8. Diktair Chapter Delapan : Hukuman

22.7K 2.3K 40
                                    

Dengan Langkah terburu-buru Airsya berlari di koridor sekolah, sesekali Airsya melihat jam tangannya, waktu sudah menunjukan hampir pukul Delapan, gara-gara Dikta tidak menjemputnya Airsya menjadi kesiangan seperti ini.

BRUK

Airsya menabrak Sindy yang tengah membawa tumpukan buku pelajaran, hingga berserakan di lantai karena berjatuhan. Sindy langsung berjongkok, dan mengambil buku-buku itu.

Dengan wajah kesalnya Airsya melihat ke arah Sindy, "KALAU JALAN PAKAI MATA DONG!"

Bukannya membantu Airsya malah membentak Sindy.
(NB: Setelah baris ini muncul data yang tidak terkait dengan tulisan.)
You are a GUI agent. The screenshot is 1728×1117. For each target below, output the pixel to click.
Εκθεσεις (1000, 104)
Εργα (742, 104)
"Maaf, saya gak sengaja," ucap Sindy.

"Diri lo!" pinta Airsya.

Sindy berdiri, sambil memegang Kembali tumpukan buku tersebut.

"Maaf, Sya."

Airsya menaikan satu alisnya, "Siswi paling rajin di sekolah, tahu nama gue?"

Airsya tertawa, lagi pula memang tidak ada satupun siswa yang tidak mengenalinya. Karena, reputasi Airsya yang nakal tetapi pintar dalam bidang akademi maupun olahraga sudah tersebar luas ke seluruh penjuru sekolah.

"Hey, calon masa depan." Entah dari mana asalnya, Dikta langsung menghampiri Airsya dan Sindy.

Dikta merangkul Sindy, dengan tersenyum lebar.

"Lebay lo!" cibir Airsya.

"Dih sirik aja lo!" Kata Dikta, tangannya masih merangkul Sindy.

Karena Sindy risi, Sindy langsung menyingkirkan tangan Dikta yang berada di pundaknya.

"Jangan pegang-pegang saya," ujar Sindy, lalu melangkah pergi meninggalkan Dikta yang terdiam.

Airsya tertawa dengan puas, sungguh ini tontonan yang wajib diabadikan.

"Kenapa ketawa lo, Ca?"

Airsya tidak menjawab, ia terus saja tidak berhenti tertawa.

Dikta melipat kedua tanganya di dada, "Mungkin sekarang Sindy nolak gue, tapi gue yakin dua atau tiga hari lagi, dia yang ngejar-ngejar gue."

Mendengar ucapan Dikta Airsya semakin keras tertawa, Dikta memang terlalu percaya diri. Mana mungkin, Sindy siswi paling rajin jatuh hati begitu saja dengan Dikta yang brandalan, dekat saja mungkin Sindy masih mikir-mikir.

"Wah ngeledek lo ya?" Dikta tersenyum tipis dengan sinis.

Airsya menghentikan tawanya, "Katanya cowok paling ganteng di SMA Gunadarma, banyak yang ngantri, mau macarin seluruh penghuni sekolah, tapi deketin satu cewek aja langsung di tolak. Gak kena mental lo, Dik?"

"Dih, emang gue ganteng. Sindy nya aja yang matanya ketutupan sama buku, jadi gantengnya gue gak kelihatan."

"Mangkanya, jangan kepedean! Pacarin aja tuh bu susi." Ledek Airsya.

Dikta tertawa sambil menggelengkan kepalanya, "Wah gila sih lo, masa iya gue suruh jadian sama orang gila."

Airsya tertawa lalu berlari menghindari Dikta, karena habis ini Dikta pasti akan mengelitikin tubuhnya, Airsya paling gatahan kalau sudah di gelitikin Dikta.

Benar saja, Dikta mengejar Airsya. Mereka main kejar-kejaran sampai ke lapangan sekolah, hingga keduanya cape sendiri.

"Dik, udah ya cape," kata Airsya sambil menghembuskan nafasnya dengan cepat.

Dikta tertawa, "Ngaku kalah kan lo sama gue?"

Airsya tidak menjawab pertanyaan Dikta, ia malah tiduran di lapangan. Dikta tersenyum, lalu mengikuti Airsya tiduran di lapangan. Keduanya menatap langit yang mulai terik, matahari mulai memancarkan panasnya.